I would rephrase this: The share of users who could work well with any of the operating systems is increasing. The fundamental differences between the operating systems that impact user experience are decreasing.
I think 90-99% of users only use Browser+Office+Games which could work well in any of the big operating systems. Some software preferences are superficial and appropriate replacements exist on the other platforms.
As someone working with macOS, Linux and Windows I focus my workflow on the things that work under all of these operating systems so the impact they have on me is very little. People who are deeper into the UX of a single operation system may disagree completely.
> I think 90-99% of users only use Browser+Office+Games which could work well in any of the big operating systems.

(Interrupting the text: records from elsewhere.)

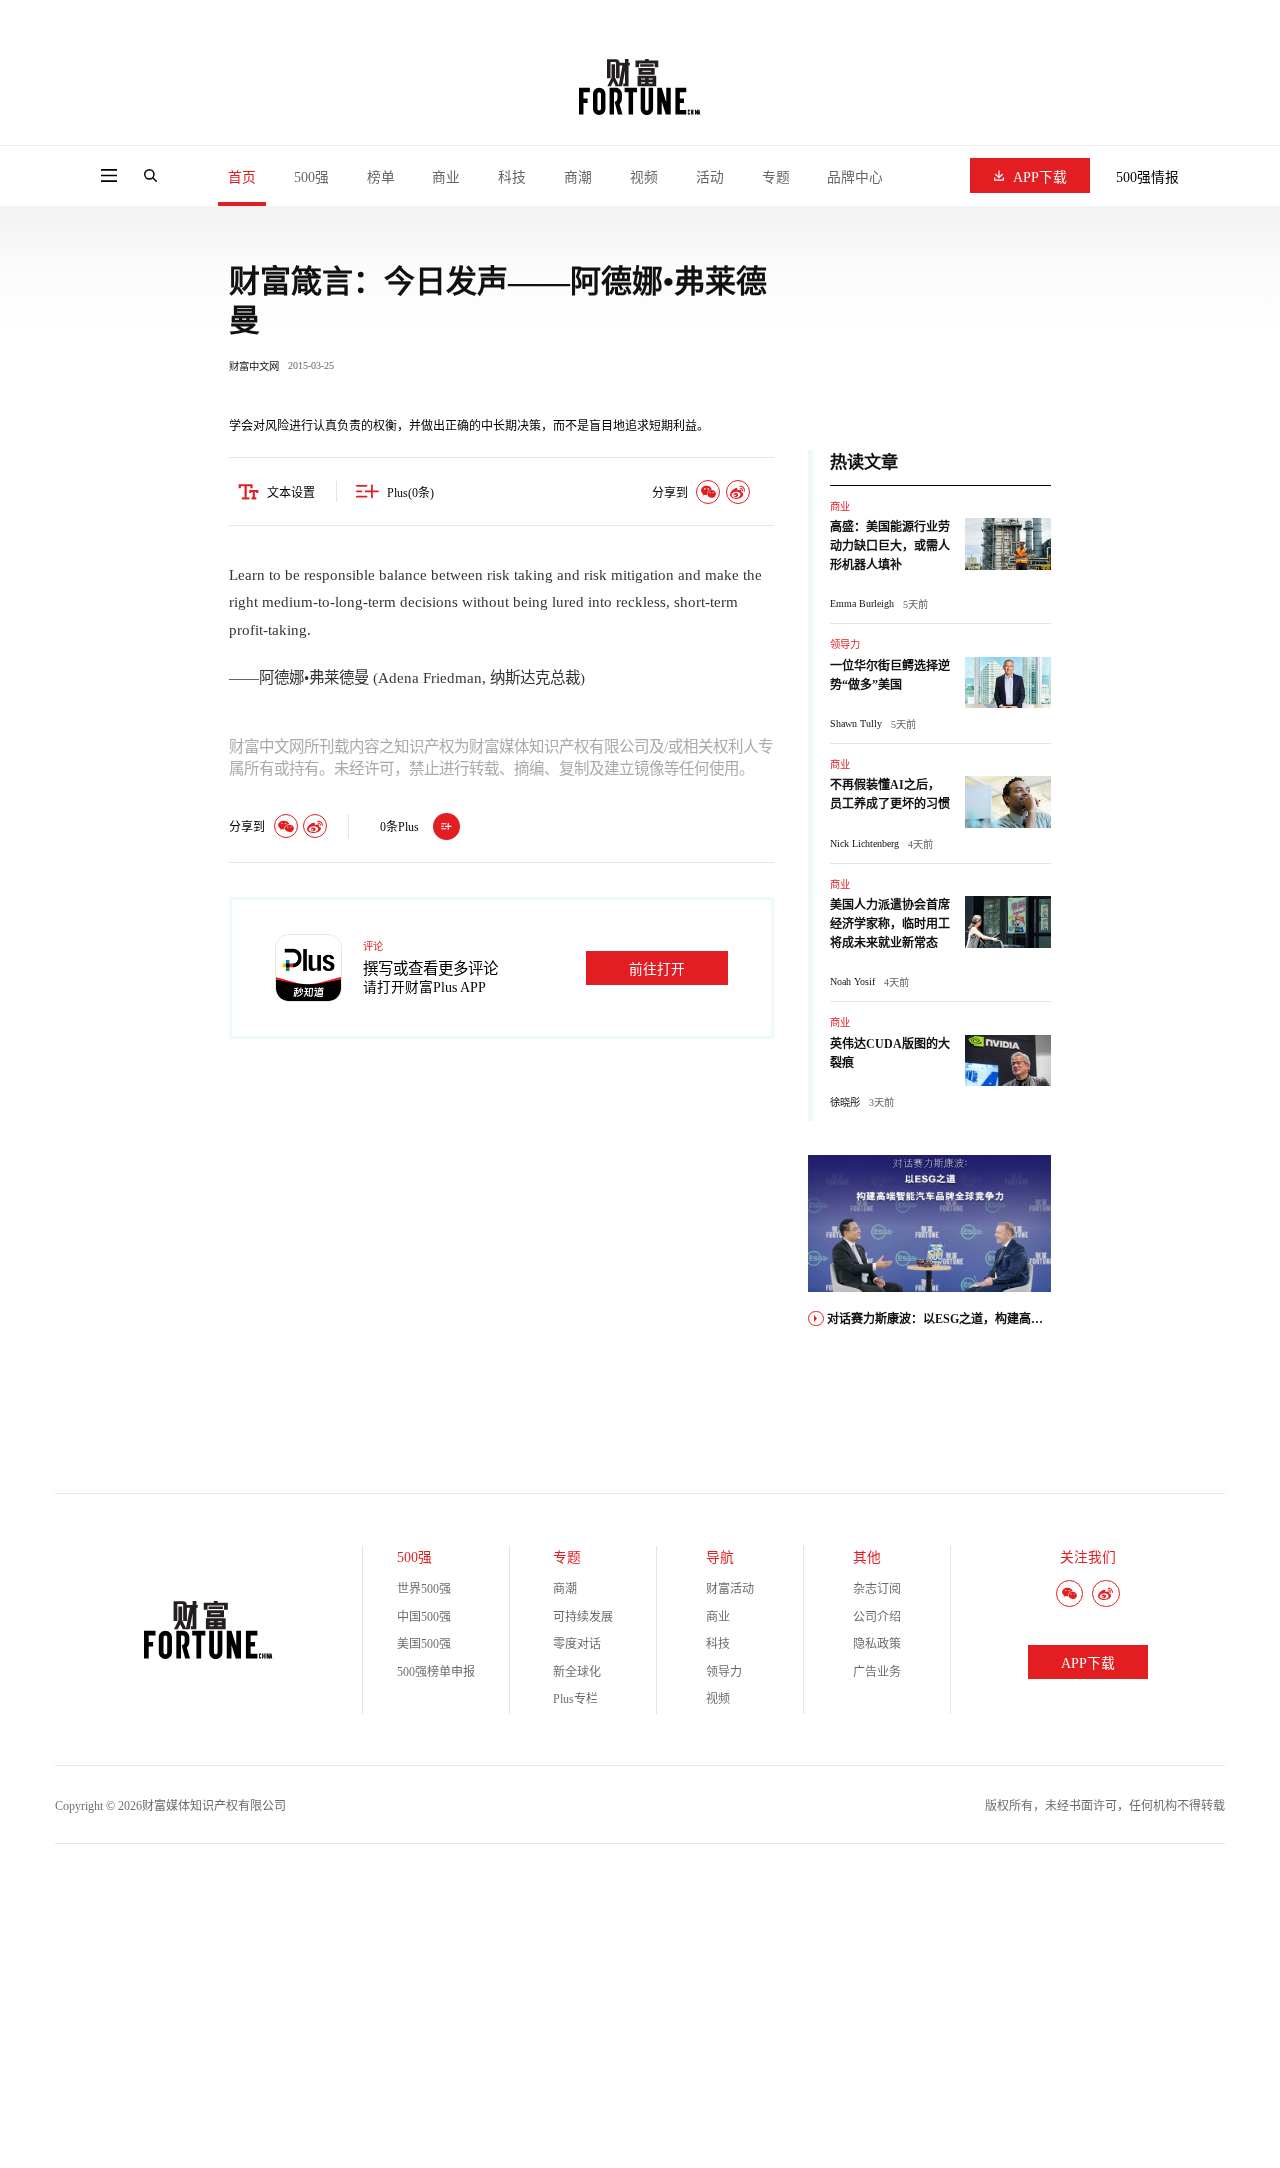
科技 (512, 177)
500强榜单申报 (436, 1672)
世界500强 (424, 1589)
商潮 (578, 177)
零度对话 (577, 1644)
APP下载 (1040, 177)
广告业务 (877, 1672)
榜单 (381, 177)
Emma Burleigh (862, 603)
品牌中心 (855, 177)
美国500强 (424, 1644)
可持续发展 (583, 1617)
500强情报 (1147, 177)
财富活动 (730, 1589)
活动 (710, 177)
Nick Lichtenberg (864, 843)
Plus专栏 (575, 1699)
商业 (446, 177)
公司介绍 (877, 1617)
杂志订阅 (877, 1589)
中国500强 (424, 1617)
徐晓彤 (845, 1102)
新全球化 (577, 1672)
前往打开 (657, 969)
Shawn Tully (856, 723)
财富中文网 (254, 366)
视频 (644, 177)
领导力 (845, 644)
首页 (242, 177)
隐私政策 (877, 1644)
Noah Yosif (852, 981)
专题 (776, 177)
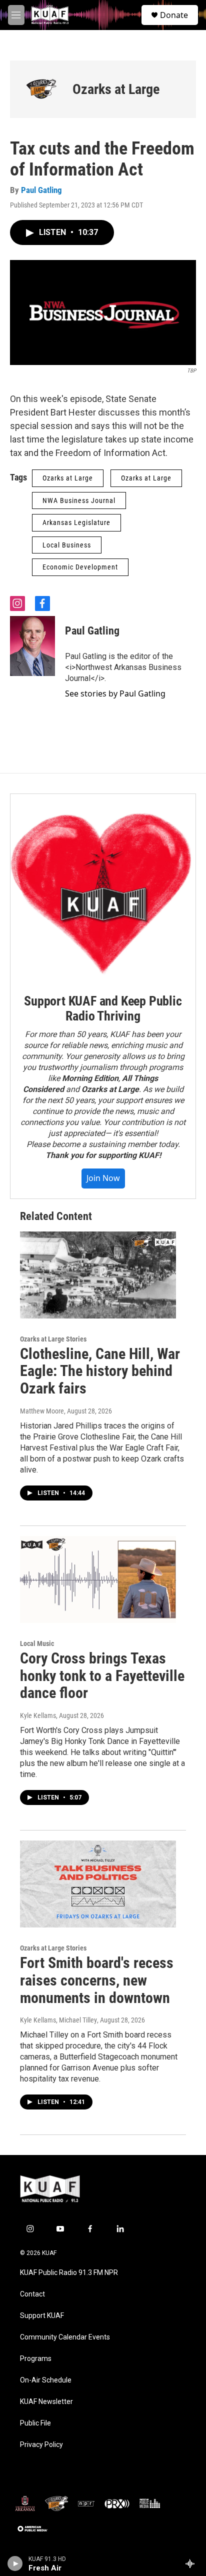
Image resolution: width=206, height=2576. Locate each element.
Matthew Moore (42, 1411)
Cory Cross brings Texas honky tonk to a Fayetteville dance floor (102, 1676)
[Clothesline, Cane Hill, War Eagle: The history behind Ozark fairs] (98, 1275)
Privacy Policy (41, 2444)
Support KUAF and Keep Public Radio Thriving (103, 1009)
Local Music (37, 1644)
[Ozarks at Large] (41, 89)
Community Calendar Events (65, 2337)
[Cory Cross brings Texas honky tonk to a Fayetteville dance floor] (98, 1579)
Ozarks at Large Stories (53, 1339)
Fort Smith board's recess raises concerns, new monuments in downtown (97, 1980)
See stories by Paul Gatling (115, 693)
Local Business (66, 545)
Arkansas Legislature (76, 522)
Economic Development (80, 567)
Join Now (103, 1178)
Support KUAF (42, 2316)
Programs (36, 2358)
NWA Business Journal (79, 500)
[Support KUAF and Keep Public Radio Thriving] (103, 886)
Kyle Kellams (38, 1716)
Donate (174, 15)
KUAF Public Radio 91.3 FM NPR (69, 2272)
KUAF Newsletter (46, 2402)
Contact (32, 2294)
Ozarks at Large (116, 89)
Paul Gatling (41, 190)
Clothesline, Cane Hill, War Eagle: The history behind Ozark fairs (100, 1371)
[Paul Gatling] (32, 646)
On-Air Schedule (46, 2380)
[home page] (62, 15)
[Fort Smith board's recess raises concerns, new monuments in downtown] (98, 1884)
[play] (15, 2563)
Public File (35, 2423)
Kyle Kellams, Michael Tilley (58, 2020)
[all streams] (193, 2563)
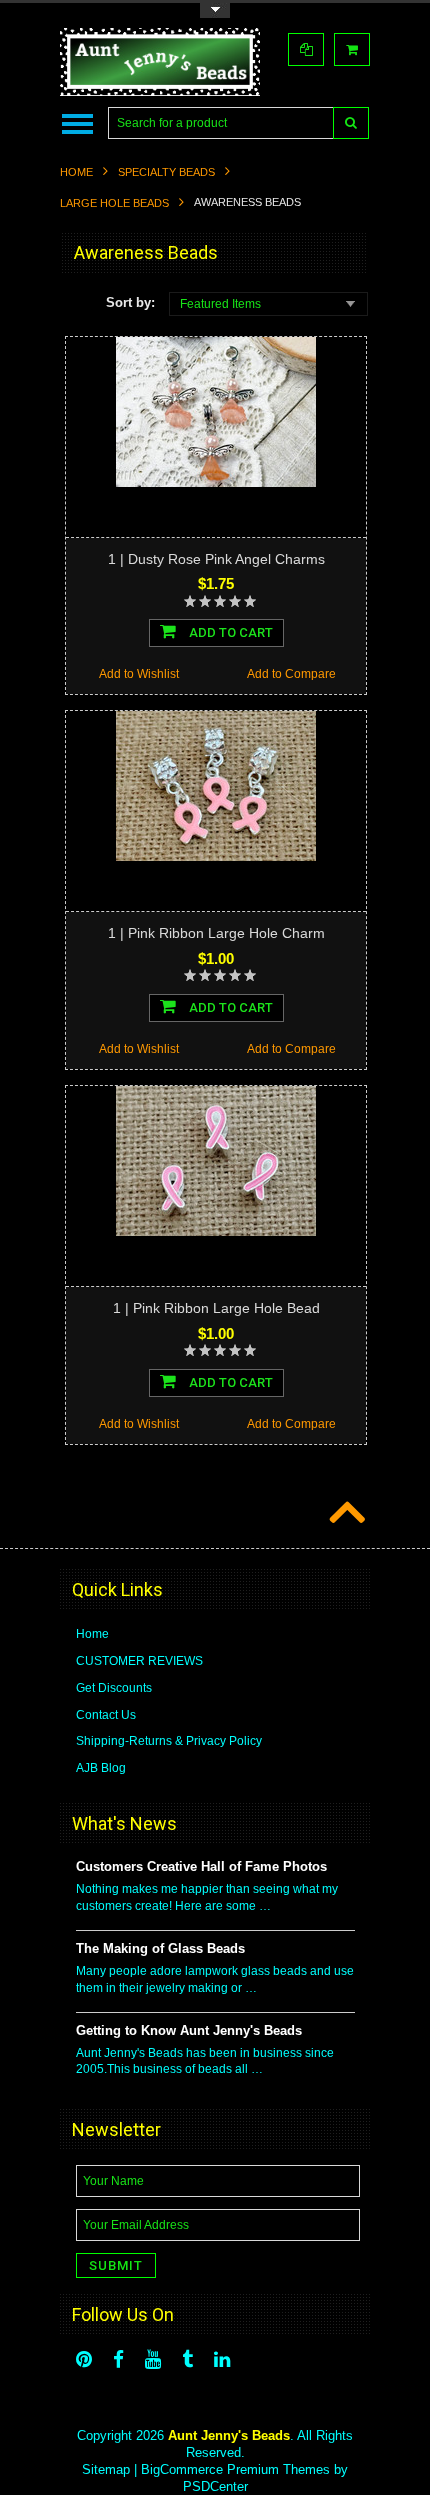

Linux Desktop evangelists have been saying this sort of thing for about a decade now, only they used to exclude "games" from that list because Linux was so terrible as a game platform. Their constant underestimating of "average computer user" is, in my opinion, one of the big reasons they've completely and utterly failed to make significant headway in the Desktop market.
Just because it works well enough on other platforms doesn't mean that users will switch. Usually they won't. If they know MS Office and MS Windows from work they don't want to use LibreOffice in private. (And MS Office and MS Windows Server is far superior in the business context in many ways.)
I stopped caring what most people use. I prefer to use Linux and OpenSource software in general for myself but I don't push it onto others. It doesn't matter if the market share of Linux is 1%, 10% or 50% as long as it works for me - and it does.
Totally, it always bugs me when people complain that Linux is too technical and fragmented and that this way it'll never be mainstream. Who cares, really. I like having all this choice. In fact I'm using FreeBSD (though it could as well have been Linux) as daily driver because I don't get these kind of choices in mainstream software. I don't care if it never gets big, if it did I probably wouldn't want it anymore.
For example Ubuntu is getting very close to that point already. They stuff lots of stuff in it that I don't want (like snaps) and make them really hard to disable completely. Exactly the kind of thing I left Windows and Mac for (as daily drivers - I still use them for my work)
> I would rephrase this: The share of users who could work well with any of the operating systems is increasing. The fundamental differences between the operating systems that impact user experience are decreasing.
Thanks. This was indeed my main point.
Of course this doesn't mean there aren't a lot of niches that require a particular OS.
I think 90-99% of users only use Browser+Office+Games which could work well in any of the big operating systems. Some software preferences are superficial and appropriate replacements exist on the other platforms.
As someone working with macOS, Linux and Windows I focus my workflow on the things that work under all of these operating systems so the impact they have on me is very little. People who are deeper into the UX of a single operation system may disagree completely.